BEGIN Listed entries

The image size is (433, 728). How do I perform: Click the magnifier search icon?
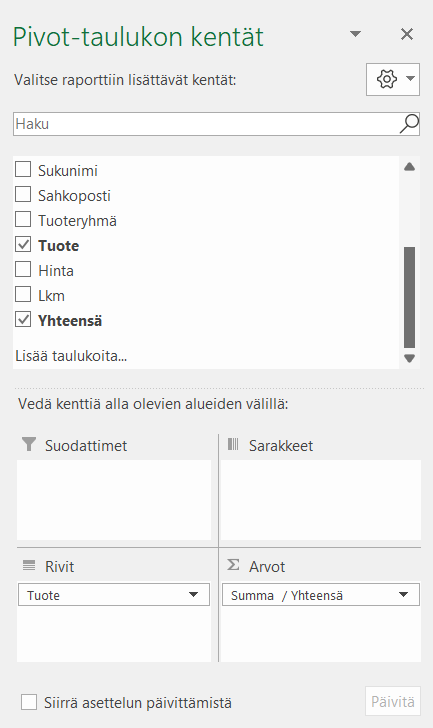[409, 124]
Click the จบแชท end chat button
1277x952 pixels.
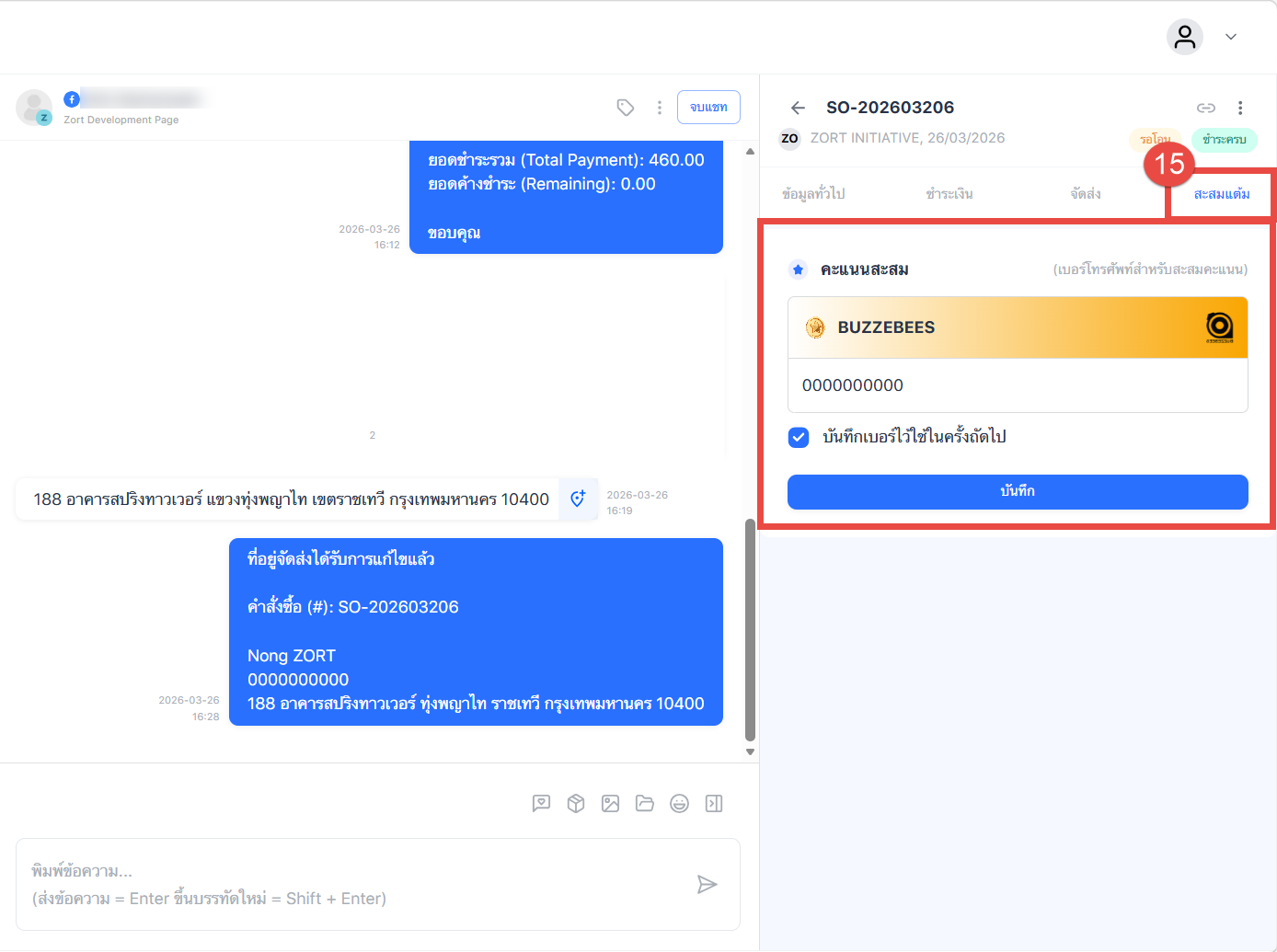tap(708, 108)
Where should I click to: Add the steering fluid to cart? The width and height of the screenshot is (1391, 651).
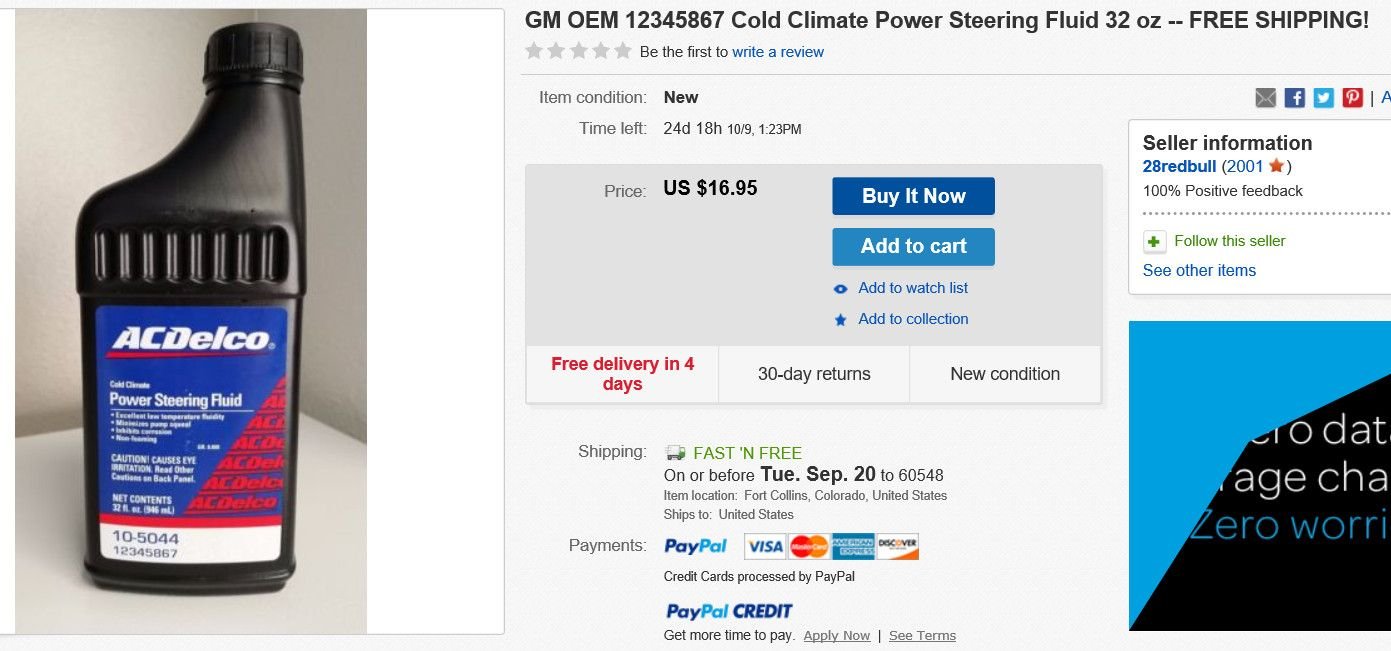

END Listed entries

Assignment:
Could you transcribe exactly the lines from the line containing "Click the จบแชท end chat button" through the final line of the records, both included, and nothing beyond them? The pictures should be left out.

Worked solution:
Click the จบแชท end chat button
1277x952 pixels.
tap(708, 108)
Where should I click to: Add the steering fluid to cart? The width and height of the screenshot is (1391, 651).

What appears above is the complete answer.